By 2060-61, aged-care spending is expected to grow to 2.1% of GDP or a 175% increase – in real terms an increase – but an increase in a significantly larger economy.
It appears that Treasury is predicting that aged-care spending will not increase as fast as was forecast in previous IGRs. However, the latest IGR notes that long-term projections of aged-care spending are difficult because of developments in labour productivity in the sector, demand and consumer preferences.
‘Compulsory superannuation has been effective in increasing individual retirement savings and reducing reliance on the age pension.’
In addition, the Government has yet to fully respond to the Aged Care Royal Commission. Further responses are likely to cost significantly more. All IGR estimates are based on current policy settings.
The IGR estimates that Federal Government healthcare spending is about 4.25% of GDP in 2020-21 and will grow steadily to about 6.25% of GDP over the next 40 years. This is a much lower rate of increase than predicted in past IGRs. But, again, these increases occur with a much larger economy.
Retirement Income System (RIS)
The IGR says spending on the age pension is likely to fall from about 2.7% of GDP in 2020-21 to 2.1% of GDP in 2060-61. This is expected to happen even though the estimated number of Australians of at least aged pension age is expected to double to more than 8 million over the next 40 years.
Why the reduction? “Compulsory superannuation has been effective in increasing individual retirement savings and reducing reliance on the age pension as a primary source of retirement income.
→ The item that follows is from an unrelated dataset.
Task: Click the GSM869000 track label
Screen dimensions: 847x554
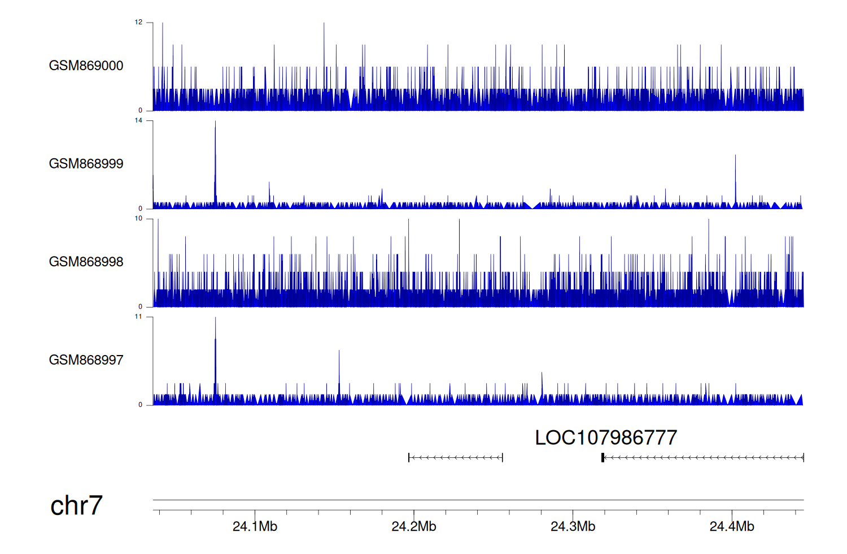Action: click(x=86, y=66)
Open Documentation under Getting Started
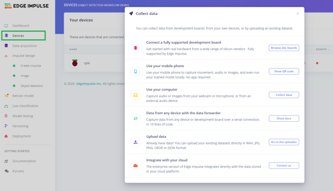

As younger generations retire with greater superannuation savings, the total proportion of older Australians receiving the age pension will continue to decline.” (IGR 2021 p.112)
The following graph tells this story quite well:
It is clear from this graph that the Government expects the number of full-rate pensioners to fall by roughly 50%, while those who receive no pension is expected to increase by about 60%.
Clearly much will depend on how well super fund investments perform.
The Government expects superannuation tax concessions to increase from about 2% of GDP in 2020-21 to 2.9% of GDP in 2060-61.
Future fiscal Armageddon averted?
The IGR is based on Treasury’s best estimates founded on what has occurred in the past and what may happen in the future. All past IGRs (2002, 2007, 2010 and 2015) concluded that the Federal Government was heading towards very difficult budgetary outcomes primarily caused by dramatic increases in health, aged care and age pension outlays, based on policy settings at the time.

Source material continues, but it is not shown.